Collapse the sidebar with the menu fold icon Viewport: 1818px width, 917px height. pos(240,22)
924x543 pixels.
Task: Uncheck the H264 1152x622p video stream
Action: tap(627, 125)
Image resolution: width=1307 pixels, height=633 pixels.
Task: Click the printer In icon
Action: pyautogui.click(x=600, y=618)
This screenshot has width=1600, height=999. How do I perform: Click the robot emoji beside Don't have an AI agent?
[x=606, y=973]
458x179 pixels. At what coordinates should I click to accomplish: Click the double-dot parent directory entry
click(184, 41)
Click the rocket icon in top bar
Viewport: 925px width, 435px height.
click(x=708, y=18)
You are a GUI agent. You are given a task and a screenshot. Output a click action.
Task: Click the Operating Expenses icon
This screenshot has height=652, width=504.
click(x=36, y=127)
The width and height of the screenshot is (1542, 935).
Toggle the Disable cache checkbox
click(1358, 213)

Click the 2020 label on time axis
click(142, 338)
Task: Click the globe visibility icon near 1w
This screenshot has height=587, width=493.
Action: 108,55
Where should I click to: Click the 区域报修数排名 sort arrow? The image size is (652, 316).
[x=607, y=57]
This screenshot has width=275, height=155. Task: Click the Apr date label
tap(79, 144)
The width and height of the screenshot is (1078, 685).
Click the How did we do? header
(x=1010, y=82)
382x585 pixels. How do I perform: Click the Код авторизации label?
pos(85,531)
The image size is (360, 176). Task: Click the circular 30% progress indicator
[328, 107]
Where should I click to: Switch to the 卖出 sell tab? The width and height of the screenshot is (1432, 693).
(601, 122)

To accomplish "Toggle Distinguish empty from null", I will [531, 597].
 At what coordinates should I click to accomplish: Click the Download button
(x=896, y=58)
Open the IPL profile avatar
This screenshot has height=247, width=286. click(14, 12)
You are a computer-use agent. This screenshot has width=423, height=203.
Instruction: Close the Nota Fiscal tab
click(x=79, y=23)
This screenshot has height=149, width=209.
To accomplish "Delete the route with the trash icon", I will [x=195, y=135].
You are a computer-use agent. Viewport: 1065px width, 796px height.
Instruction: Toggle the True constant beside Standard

**Task goal:**
What you give back should be the lines from the one with "Instruction: Close the Nota Fiscal tab" to the end of the data, copied exactly, both ends included.

**Solution for this task:**
Instruction: Close the Nota Fiscal tab
click(x=79, y=23)
This screenshot has height=149, width=209.
To accomplish "Delete the route with the trash icon", I will [x=195, y=135].
You are a computer-use agent. Viewport: 1065px width, 796px height.
Instruction: Toggle the True constant beside Standard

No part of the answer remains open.